Stuttering Silence in College

I’d be very interested to hear what others might have to say about this — particularly what you were feeling during your first weeks of college as someone who stutters.

I read this article a few days back about the death of Madison Holleran. I had a really long think about it afterward because parts of it really resonated with me.

When I was a senior in high school, things were very good, and I was really happy. By this time, my stuttering wasn’t bothering me too much — I had a strong support group, good grades, and a clear path to college.

When I entered Pitt in the fall of 1997, e-mail and the Internet were relatively new. AOL instant messenger was a thing, sure, but none of us were obsessed with checking our e-mail every five minutes. That being said, we were still connected to our friends at other colleges. Going home for a weekend or Thanksgiving was a pretty big deal since freshman year you could usually find everybody at home.

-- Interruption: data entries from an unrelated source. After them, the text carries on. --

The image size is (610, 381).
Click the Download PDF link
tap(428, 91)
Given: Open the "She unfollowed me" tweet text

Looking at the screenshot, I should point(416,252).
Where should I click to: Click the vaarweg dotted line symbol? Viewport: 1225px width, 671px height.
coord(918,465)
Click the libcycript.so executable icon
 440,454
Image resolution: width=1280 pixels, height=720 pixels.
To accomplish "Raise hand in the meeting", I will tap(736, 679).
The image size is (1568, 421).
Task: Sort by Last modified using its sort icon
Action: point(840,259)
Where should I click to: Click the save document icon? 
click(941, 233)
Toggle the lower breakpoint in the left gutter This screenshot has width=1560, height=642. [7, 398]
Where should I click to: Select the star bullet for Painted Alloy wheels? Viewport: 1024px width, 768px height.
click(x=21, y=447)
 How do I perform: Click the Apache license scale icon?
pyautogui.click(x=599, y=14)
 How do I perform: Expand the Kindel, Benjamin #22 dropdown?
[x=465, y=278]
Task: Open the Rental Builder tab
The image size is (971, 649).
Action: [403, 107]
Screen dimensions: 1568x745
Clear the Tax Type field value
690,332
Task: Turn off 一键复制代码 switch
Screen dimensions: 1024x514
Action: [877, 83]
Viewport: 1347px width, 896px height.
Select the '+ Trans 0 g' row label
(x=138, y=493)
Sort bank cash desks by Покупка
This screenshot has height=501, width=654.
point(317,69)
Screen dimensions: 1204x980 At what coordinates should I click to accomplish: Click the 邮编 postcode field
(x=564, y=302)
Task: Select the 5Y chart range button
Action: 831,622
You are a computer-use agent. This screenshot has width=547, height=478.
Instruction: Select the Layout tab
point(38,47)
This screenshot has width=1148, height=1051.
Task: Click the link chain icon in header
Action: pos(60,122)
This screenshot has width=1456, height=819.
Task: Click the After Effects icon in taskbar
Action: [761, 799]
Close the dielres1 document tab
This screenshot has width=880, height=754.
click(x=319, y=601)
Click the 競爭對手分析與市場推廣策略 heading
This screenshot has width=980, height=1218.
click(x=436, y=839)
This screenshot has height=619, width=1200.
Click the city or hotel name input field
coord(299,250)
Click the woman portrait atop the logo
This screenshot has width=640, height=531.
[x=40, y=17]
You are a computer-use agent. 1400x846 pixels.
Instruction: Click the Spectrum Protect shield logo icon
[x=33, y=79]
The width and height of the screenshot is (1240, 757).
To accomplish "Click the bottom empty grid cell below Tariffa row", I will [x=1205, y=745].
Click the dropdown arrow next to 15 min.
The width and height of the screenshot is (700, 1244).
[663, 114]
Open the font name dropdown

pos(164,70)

Those first few weeks were, at times, pretty dark. I remember distinctly thinking one day while walking back to my dorm that I had gone to too big of a school. I wanted to transfer. There’s the idea that you see about college on television and in movies — red brick dorms, people laughing and playing in the Quad (whatever that was), going to parties and meeting cute girls, and having a lively discussion in small classes.

Brochure? Yes. Reality? Not so much. And it was getting to me.

Of course the stuttering wasn’t helping much. There was no partying for me, nor engaging with professors in class (or in recitation, really, cause those were smaller). And my grades were just slowly drifting downward, which was also having a negative effect.

What did end up helping were two things — a few guys who I met on my floor, and the student newspaper that I had joined. I managed to make strong bonds with people who may have heard but didn’t care about my stuttering. I didn’t advertise or anything, but I wasn’t afraid to lean on them when things started getting bad.

If I had been more tuned in to my stuttering, I think I would have tried to join a group. That’s the advice that I would give to anybody who stutters and is going to college. You’re being thrown in with 20,000 other people, so even the fluent people probably think they’re alone, too.

I think we also need to try a lot harder to communicate. We hate doing it because of the stuttering, but you can’t be alone with 20,000 people, questioning your decisions and not feeling like you’re getting what you paid for and just let it all fester inside.

I understand that depression and suicide are completely different from stuttering. I get that. But my point is that there is a tendency for those of us who stutter to really hold everything in. And when there are a lot of huge changes in your life in a short timeframe, it’s a recipe for disaster if you don’t have the right outlet — and you have to be able to communicate to that outlet.